S'il apparaît, prima facie, que les conditions de faute, de préjudice et de lien de causalité sont réunies, le juge des référés peut ordonner le retrait d'un réseau social d'une publication portant atteinte à l'honneur et à la réputation. Une telle ingérence dans la liberté d'expression peut se révéler nécessaire dans une société démocratique si elle vise à éviter tout trouble à l'ordre social qui découlerait inévitablement d'une société où chaque citoyen pourrait en toute impunité proférer publiquement des paroles injurieuses et/ou haineuses envers un tiers.

(Armand et Francine / Coralie )


(...)
I. Antécédents
Coralie est la fille d'Armand et de Francine.
Les parties sont actuellement en litige devant le tribunal de la famille du Brabant wallon suite à deux actions introduites par les parties Armand et Francine afin d'obtenir un droit aux relations personnelles avec leurs-petits enfants.
En juillet 2016, il a été rapporté par des tiers aux parties demanderesses que Coralie avait publié sur le réseau Facebook deux articles qu'elles estiment gravement attentatoires à leur vie privée et à leur réputation puisqu'il y est question d'abus que le couple Armand et Francine auraient commis sur la personne de leur fille Coralie lorsqu'elle était enfant et de l'orientation sexuelle de son frère Michel.
N'ayant pu obtenir de Coralie le retrait amiable desdits articles, les parties demanderesses ont introduit une première action en référé.
Par ordonnance du 16 août 2016, le tribunal a fait droit à leur demande.
Dès la signification de la décision, Coralie a retiré les articles litigieux.
Toutefois, en date des 14 et 26 août 2016, Coralie a publié :
  • un texte dactylographié qui constitue des notes prises par sa thérapeute à l'occasion de séances d'hypnose,
  • la référence à un livre, Maman, c'est quoi l'inceste ?, assortie du commentaire « Mon deuxième combat, sortir les mots après avoir été abusée, après l'inceste (...) En parler, c'est guérir, c'est avancer, aujourd'hui je suis plus forte et ouvre la boîte à secrets (...) ».
Coralie n'a pas réagi aux demandes de retrait qui lui ont été adressées.
Les parties Armand et Francine ont alors introduit, le 30 août 2016, une seconde action en référé.

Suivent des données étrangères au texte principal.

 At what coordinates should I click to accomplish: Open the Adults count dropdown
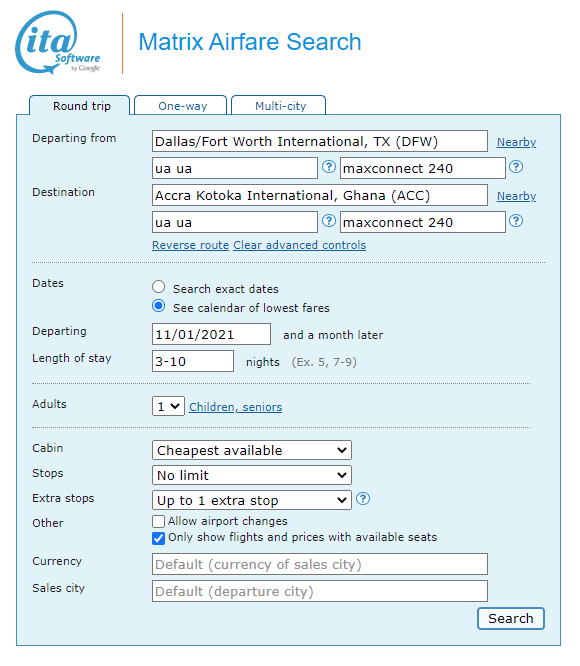[168, 406]
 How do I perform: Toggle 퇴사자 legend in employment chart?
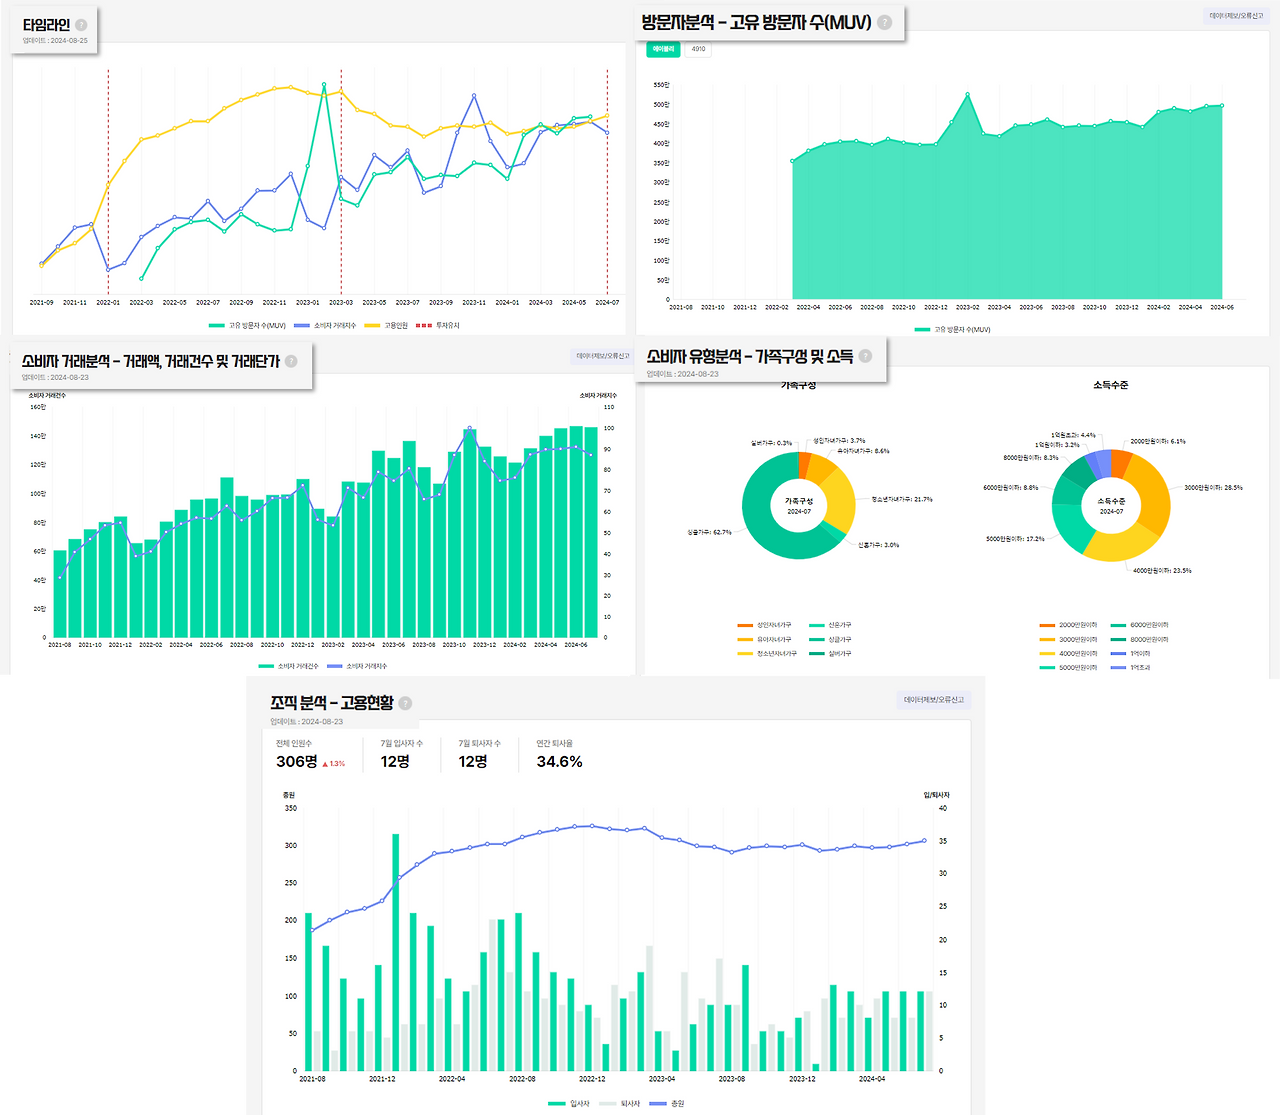click(620, 1104)

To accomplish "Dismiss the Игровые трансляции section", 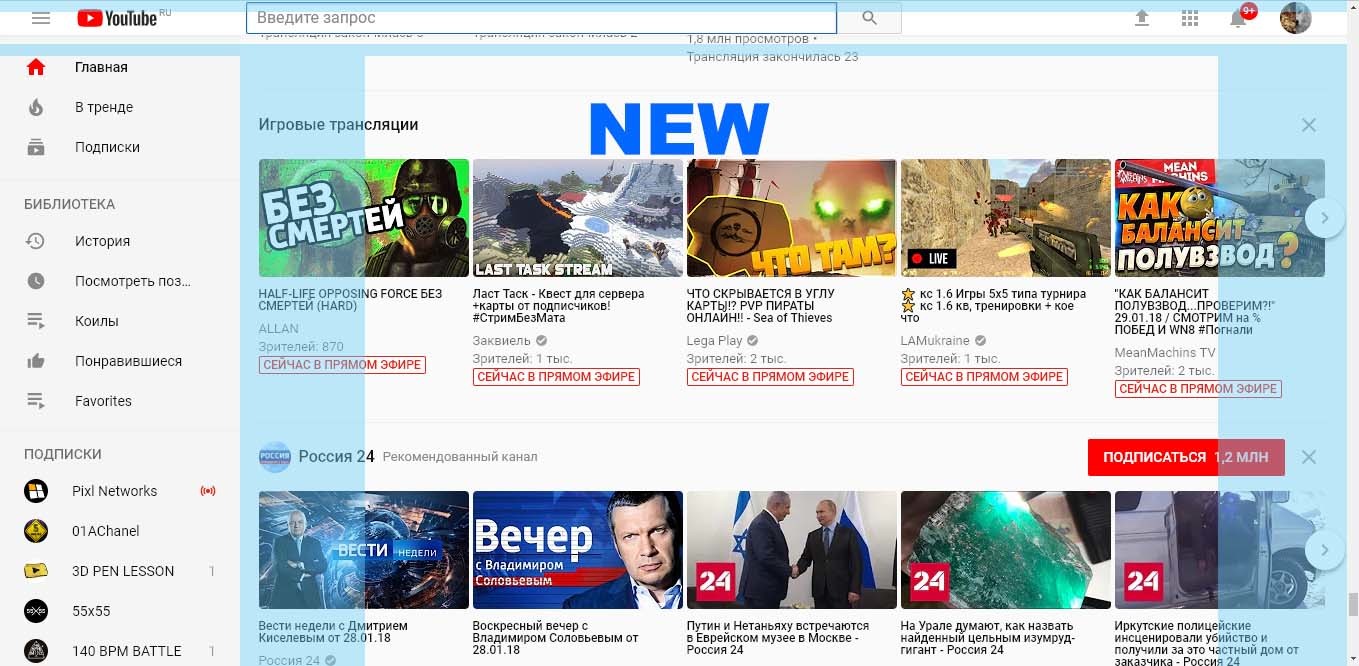I will (1308, 125).
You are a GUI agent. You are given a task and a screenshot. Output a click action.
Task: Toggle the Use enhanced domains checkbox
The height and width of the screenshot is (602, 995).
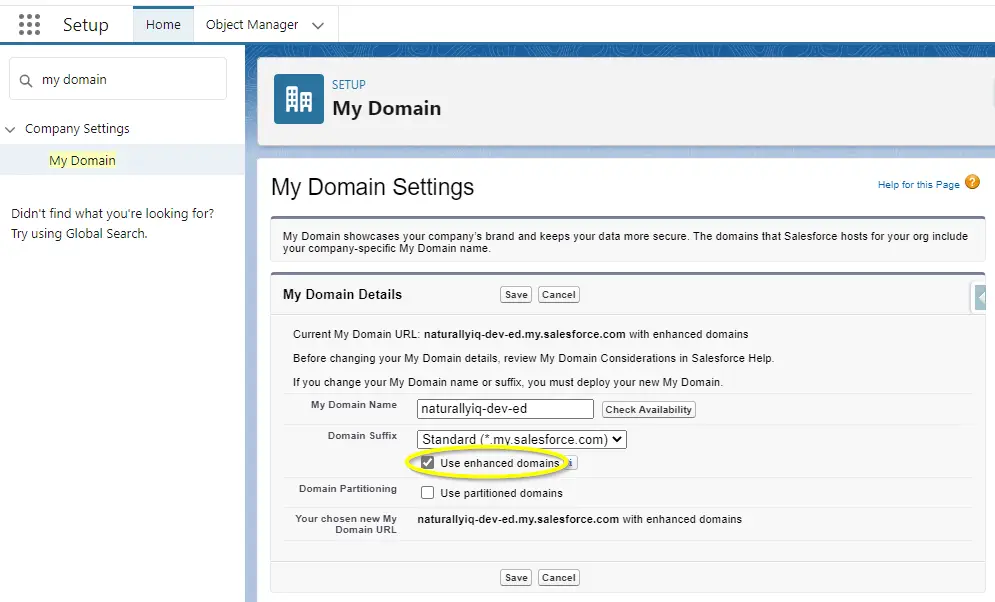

Il s'agit de l'actuelle procédure.
Constatant toutefois que « la prochaine audience de référés n'a lieu que le mardi 6 septembre 2016 » et qu'elles « ne pouvaient attendre sept jours supplémentaires et le délai complémentaire pour le prononcé du jugement », les parties Armand et Francine ont déposé le 31 août 2016 une requête unilatérale adressée au président du tribunal de première instance, qui a statué comme suit :

« Condamnons Coralie à retirer de son compte Facebook et de tout autre éventuel réseau social la publication relative à un livre C'est quoi l'inceste ? et les commentaires en relation avec celle-ci ;

Condamnons Coralie à retirer de son compte Facebook et de tout autre éventuel réseau social les notes relatives aux séances d'hypnose vantées ;

Interdisons à Coralie toute publication généralement quelconque sur Facebook ou tout autre réseau social faisant état explicitement ou implicitement d'une quelconque atteinte à son intégrité physique ou morale et complicité d'une atteinte à son intégrité physique ou morale ;

Le tout, dès le lendemain du prononcé de la décision à intervenir, sous peine d'une astreinte de 1.000 euros par jour de retard ;

Condamnons Coralie aux dépens en ce compris une indemnité de procédure fixée au montant de 5.000 euros vu le caractère manifestement déraisonnable de la situation » (ordonnance du 1er septembre 2016).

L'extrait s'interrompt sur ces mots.